COLLECTING 

by Sue Mell 

For a while, when I was seven, I collected matchbooks. Not for the pyro factor, but for the illustrated covers put out by the Ohio Match Company. This would’ve been 1964, and those images of birds, flowers, and butterflies already had a vintage quality. At that time, my father still smoked a pipe, and my mother the occasional cigarette. I’m going to guess they used the kitchen matches necessary for lighting our gas oven, though I can’t be sure. I am certain there weren’t any matchbooks lying around the house, and that their smoking wasn’t the seed of my treasure seeking desire. The ones I was after were found in the streets of our quiet Queens neighborhood, and held a tinge of mystery at having been discarded by strangers. Collecting—the hunt for a design I didn’t have—was the draw. And there was something about those images, the smooth feel of the thin cardboard, a papery and slight sulfur smell, that bit of roughness of the striking surface. These were matchbooks that for the most part, I believe, came from the cigarette vending machines that once were everywhere. But I sought them out as though collecting rare stamps. ​

As a seven-year-old, I did not have access to bars or restaurants. What I did have was an older brother who was willing to ride me around on the back of his banana seat bike and stop on command as I perused the curbs. This is the part I remember most vividly: the whizz of spokes past my calves, the occasional damp splatter of a puddle’s edge, the swaying pump of my brother’s legs as we gathered speed. Then the quickening moment of excitement at a bit of softer color amid the brighter litter, the strewn leaves and bits of branch, that gathered around the corners and sewers. My brother patiently waiting as I inspected for uniqueness and quality, sharing in my success or disappointment.

I can’t recall where I stored those matchbooks, or how I kept track of the ones I did or didn’t have. And I don’t think my hobby lasted for more than a season. A time in which I seemed always to have my eye out for a small square of muted imagery. 

Around thirty years later, I was in Stockton, California, helping a good friend clear out his mother’s things after she’d died. His mother had been a prodigious golf and bridge player, as well as an actively social smoker and drinker. In the closet I was focused on, were innumerable pairs of shoes with matching purses in a startling array of colors—remnants of the fashion conventions of another era. And in each of those purses was the same carefully organized handful of things: promotional-size boxes of Virginia Slims cigarettes, a packet of Kleenex, a roll of peppermint Life Savers, and a couple of Ohio Company matchbooks. 

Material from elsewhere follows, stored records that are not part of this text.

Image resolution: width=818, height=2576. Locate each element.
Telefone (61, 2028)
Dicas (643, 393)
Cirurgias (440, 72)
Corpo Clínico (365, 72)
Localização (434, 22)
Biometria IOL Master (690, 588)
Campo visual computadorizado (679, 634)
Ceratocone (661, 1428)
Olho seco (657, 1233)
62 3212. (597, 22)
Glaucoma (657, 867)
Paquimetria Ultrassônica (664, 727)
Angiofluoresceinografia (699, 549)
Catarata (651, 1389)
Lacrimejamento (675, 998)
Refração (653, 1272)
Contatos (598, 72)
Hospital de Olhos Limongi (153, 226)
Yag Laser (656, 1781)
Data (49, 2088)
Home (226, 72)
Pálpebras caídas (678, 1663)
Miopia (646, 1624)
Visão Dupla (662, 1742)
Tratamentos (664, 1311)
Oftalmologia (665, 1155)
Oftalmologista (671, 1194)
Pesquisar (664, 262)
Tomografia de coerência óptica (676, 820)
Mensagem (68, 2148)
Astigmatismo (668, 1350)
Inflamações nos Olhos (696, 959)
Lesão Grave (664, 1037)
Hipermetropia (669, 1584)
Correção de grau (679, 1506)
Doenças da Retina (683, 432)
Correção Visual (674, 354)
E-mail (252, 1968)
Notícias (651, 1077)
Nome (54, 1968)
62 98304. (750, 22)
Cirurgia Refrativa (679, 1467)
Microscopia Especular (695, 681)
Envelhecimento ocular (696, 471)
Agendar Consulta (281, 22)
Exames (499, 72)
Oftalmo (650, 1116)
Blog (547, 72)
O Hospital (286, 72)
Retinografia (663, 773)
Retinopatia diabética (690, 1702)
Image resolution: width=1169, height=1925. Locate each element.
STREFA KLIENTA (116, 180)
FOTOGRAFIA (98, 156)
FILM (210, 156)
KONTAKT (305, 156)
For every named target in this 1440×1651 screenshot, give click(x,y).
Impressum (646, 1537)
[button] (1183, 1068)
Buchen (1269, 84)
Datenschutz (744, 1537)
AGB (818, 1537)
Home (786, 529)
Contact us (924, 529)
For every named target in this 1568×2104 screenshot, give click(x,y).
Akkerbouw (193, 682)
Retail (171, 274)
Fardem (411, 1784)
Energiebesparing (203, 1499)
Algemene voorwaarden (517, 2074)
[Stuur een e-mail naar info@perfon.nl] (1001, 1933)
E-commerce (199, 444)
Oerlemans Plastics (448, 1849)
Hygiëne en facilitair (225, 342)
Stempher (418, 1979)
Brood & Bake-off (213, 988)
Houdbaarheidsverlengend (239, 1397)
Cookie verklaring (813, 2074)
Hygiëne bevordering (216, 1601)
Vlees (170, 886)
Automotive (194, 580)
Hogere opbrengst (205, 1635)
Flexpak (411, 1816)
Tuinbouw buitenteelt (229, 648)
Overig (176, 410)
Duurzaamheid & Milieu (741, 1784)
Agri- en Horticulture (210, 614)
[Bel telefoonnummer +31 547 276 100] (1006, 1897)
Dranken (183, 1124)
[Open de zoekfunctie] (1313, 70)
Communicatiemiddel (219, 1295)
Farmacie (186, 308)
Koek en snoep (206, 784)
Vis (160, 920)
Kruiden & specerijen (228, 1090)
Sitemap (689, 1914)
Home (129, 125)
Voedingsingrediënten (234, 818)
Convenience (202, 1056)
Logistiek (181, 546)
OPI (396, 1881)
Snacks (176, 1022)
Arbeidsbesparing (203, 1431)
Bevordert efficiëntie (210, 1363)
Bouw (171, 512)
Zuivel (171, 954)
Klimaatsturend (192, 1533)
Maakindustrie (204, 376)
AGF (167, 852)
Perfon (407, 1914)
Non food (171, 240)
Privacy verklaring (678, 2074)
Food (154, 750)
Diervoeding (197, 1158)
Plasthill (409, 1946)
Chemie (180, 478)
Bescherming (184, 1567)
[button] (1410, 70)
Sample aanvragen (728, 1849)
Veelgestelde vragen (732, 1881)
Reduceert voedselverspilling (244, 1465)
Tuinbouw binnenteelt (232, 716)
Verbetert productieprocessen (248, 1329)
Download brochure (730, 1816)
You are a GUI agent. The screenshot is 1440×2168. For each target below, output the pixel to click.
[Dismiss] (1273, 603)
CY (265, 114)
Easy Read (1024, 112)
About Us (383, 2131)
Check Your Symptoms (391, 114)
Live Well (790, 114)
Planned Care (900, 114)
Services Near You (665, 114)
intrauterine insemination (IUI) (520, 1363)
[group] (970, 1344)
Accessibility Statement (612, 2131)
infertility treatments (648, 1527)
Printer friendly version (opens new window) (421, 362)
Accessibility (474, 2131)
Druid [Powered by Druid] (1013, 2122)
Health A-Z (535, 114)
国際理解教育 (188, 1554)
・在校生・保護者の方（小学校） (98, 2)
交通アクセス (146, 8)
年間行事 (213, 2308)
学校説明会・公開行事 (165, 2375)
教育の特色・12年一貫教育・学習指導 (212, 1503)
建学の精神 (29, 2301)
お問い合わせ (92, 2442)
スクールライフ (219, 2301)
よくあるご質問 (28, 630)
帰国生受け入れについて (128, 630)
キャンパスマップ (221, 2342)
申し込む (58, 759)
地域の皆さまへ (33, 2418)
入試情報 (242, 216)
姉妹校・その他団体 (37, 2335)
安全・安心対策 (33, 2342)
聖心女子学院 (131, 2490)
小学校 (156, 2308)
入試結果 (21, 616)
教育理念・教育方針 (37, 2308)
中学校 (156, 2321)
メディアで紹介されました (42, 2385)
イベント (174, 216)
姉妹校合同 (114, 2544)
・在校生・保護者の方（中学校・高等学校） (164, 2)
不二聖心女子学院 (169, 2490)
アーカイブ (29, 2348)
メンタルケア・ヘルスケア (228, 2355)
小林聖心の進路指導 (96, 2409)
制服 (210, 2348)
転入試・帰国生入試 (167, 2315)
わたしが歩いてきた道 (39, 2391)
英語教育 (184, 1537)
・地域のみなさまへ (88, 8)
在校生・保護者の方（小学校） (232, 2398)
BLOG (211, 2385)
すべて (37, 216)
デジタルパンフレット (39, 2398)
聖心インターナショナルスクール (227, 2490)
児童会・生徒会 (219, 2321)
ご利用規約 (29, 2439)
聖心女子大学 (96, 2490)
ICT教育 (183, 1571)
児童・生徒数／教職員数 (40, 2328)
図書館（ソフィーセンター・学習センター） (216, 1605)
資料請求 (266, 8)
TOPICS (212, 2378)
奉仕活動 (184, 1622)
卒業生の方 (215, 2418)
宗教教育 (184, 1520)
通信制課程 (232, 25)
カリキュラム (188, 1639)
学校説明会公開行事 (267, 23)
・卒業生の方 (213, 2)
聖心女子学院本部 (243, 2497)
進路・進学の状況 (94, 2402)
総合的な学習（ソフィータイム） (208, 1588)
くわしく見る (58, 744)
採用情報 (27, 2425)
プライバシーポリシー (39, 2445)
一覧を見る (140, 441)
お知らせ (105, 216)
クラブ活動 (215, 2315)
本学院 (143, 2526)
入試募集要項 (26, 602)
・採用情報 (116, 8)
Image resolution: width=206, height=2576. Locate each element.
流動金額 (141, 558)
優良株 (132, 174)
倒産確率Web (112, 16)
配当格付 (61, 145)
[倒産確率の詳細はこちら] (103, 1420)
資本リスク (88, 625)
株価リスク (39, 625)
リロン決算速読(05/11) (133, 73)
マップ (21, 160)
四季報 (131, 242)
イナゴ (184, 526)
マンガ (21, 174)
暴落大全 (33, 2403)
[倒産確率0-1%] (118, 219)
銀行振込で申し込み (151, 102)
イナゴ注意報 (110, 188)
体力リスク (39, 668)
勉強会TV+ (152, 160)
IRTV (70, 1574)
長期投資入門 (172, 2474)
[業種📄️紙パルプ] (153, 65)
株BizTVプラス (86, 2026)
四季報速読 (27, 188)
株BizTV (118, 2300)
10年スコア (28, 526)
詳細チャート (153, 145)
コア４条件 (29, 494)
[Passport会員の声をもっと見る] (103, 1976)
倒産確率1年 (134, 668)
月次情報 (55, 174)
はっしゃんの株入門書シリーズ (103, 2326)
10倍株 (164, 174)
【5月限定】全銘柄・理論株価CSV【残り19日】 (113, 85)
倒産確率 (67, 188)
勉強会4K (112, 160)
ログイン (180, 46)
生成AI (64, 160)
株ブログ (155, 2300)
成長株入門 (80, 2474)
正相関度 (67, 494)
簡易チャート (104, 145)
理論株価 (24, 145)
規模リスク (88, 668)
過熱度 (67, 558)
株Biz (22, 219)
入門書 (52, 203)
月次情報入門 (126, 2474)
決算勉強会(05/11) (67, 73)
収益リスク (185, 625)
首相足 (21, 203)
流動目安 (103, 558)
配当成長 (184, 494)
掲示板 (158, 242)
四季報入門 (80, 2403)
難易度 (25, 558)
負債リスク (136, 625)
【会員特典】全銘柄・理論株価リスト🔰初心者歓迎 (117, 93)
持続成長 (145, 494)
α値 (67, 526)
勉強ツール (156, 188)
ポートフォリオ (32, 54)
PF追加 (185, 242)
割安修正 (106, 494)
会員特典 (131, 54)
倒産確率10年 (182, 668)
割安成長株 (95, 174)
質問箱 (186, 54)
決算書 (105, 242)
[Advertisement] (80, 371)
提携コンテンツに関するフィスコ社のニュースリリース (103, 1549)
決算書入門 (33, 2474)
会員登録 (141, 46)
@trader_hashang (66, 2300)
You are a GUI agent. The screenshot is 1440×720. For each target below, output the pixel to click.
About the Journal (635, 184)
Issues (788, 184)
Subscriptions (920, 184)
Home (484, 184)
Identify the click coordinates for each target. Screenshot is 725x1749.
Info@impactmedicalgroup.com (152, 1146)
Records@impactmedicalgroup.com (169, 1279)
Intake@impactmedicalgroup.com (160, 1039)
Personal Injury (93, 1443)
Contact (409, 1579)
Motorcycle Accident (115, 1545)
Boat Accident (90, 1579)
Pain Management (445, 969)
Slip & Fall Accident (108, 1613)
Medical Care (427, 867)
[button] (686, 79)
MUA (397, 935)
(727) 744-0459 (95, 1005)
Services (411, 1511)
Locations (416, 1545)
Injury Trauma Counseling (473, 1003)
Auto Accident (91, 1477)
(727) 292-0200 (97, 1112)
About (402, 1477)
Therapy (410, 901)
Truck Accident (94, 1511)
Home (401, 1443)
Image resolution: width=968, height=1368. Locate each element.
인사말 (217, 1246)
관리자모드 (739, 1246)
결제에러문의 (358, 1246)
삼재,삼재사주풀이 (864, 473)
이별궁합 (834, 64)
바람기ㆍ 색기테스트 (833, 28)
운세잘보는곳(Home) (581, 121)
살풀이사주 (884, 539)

Oh my God, I said of the familiar blue jay and cardinal, the pink lily and duo of pansies, zippered into interior pockets. What? said my friend, in alarm. No— nothing—it’s just these old matchbooks. He rolled his eyes, fully aware of my penchant for odd vintage things. He hadn’t been close with his mother, and was now responsible for his father, an alcoholic and a heavy smoker, who’d always been a bit of a nasty person, a quality that had not improved with age related dementia. After he’d cleared out the house, my friend would bring his father home to live with him, his wife, and their two young kids, and his father, falling asleep with a burning cigarette in his hand, would nearly set their house on fire. That day in Stockton, I was too embarrassed to keep all the matchbooks, which I regret. But I did take a few—a tough choice between old friends and new. A bunting. A Western tanager. Birds I’ve only seen on a dead woman’s matchbooks.